[Required work] Once you reach the line holding "Given: Click the Speichern button", write out that line and every later one exactly, ending with the last line of the data; write nothing else.

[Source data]
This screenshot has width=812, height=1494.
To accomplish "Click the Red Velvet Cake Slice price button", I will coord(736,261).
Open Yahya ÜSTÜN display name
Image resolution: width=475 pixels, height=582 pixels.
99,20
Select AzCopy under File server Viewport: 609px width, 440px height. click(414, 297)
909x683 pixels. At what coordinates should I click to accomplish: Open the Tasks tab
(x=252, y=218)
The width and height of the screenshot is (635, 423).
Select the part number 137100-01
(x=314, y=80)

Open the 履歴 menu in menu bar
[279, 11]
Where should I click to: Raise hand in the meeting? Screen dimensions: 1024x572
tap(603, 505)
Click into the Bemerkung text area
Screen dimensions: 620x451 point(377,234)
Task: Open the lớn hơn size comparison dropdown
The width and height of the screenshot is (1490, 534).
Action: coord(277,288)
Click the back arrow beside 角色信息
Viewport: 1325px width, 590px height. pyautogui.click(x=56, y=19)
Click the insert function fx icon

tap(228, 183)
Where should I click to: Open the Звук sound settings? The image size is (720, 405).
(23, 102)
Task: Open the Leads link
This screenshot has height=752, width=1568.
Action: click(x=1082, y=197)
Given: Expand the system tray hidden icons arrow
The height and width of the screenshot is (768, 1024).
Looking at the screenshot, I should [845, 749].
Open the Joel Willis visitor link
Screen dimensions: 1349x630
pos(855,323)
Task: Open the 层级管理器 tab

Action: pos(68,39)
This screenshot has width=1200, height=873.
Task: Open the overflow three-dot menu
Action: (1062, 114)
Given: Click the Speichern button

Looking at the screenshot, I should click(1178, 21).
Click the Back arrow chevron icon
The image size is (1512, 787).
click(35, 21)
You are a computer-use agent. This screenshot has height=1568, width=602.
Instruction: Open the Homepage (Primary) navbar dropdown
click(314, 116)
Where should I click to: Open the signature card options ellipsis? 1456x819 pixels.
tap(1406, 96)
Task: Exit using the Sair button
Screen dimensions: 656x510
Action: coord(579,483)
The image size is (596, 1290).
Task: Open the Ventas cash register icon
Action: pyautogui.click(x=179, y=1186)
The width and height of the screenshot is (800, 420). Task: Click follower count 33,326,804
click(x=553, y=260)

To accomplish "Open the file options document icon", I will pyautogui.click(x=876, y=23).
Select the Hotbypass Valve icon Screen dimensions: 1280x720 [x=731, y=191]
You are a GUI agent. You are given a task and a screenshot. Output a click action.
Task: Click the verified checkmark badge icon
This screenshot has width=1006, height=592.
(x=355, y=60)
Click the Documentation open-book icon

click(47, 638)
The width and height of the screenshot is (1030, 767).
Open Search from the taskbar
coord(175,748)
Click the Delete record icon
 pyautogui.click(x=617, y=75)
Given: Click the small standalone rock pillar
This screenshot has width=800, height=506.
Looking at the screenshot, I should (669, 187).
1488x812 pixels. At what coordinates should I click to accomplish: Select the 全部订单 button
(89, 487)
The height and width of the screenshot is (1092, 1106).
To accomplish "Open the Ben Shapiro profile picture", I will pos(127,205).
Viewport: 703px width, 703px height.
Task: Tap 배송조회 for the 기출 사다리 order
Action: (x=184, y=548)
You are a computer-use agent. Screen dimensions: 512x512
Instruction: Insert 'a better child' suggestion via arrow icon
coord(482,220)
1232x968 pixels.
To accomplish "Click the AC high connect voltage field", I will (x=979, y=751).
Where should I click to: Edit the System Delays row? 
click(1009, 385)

[Solution to the exercise]
Given: Click the Speichern button

Looking at the screenshot, I should click(1178, 21).
Click the Back arrow chevron icon
The image size is (1512, 787).
click(35, 21)
You are a computer-use agent. This screenshot has height=1568, width=602.
Instruction: Open the Homepage (Primary) navbar dropdown
click(314, 116)
Where should I click to: Open the signature card options ellipsis? 1456x819 pixels.
tap(1406, 96)
Task: Exit using the Sair button
Screen dimensions: 656x510
Action: coord(579,483)
The image size is (596, 1290).
Task: Open the Ventas cash register icon
Action: pyautogui.click(x=179, y=1186)
The width and height of the screenshot is (800, 420). Task: Click follower count 33,326,804
click(x=553, y=260)

To accomplish "Open the file options document icon", I will pyautogui.click(x=876, y=23).
Select the Hotbypass Valve icon Screen dimensions: 1280x720 [x=731, y=191]
You are a GUI agent. You are given a task and a screenshot. Output a click action.
Task: Click the verified checkmark badge icon
This screenshot has width=1006, height=592.
(x=355, y=60)
Click the Documentation open-book icon

click(47, 638)
The width and height of the screenshot is (1030, 767).
Open Search from the taskbar
coord(175,748)
Click the Delete record icon
 pyautogui.click(x=617, y=75)
Given: Click the small standalone rock pillar
This screenshot has width=800, height=506.
Looking at the screenshot, I should (669, 187).
1488x812 pixels. At what coordinates should I click to accomplish: Select the 全部订单 button
(89, 487)
The height and width of the screenshot is (1092, 1106).
To accomplish "Open the Ben Shapiro profile picture", I will pos(127,205).
Viewport: 703px width, 703px height.
Task: Tap 배송조회 for the 기출 사다리 order
Action: (x=184, y=548)
You are a computer-use agent. Screen dimensions: 512x512
Instruction: Insert 'a better child' suggestion via arrow icon
coord(482,220)
1232x968 pixels.
To accomplish "Click the AC high connect voltage field", I will (x=979, y=751).
Where should I click to: Edit the System Delays row? 
click(1009, 385)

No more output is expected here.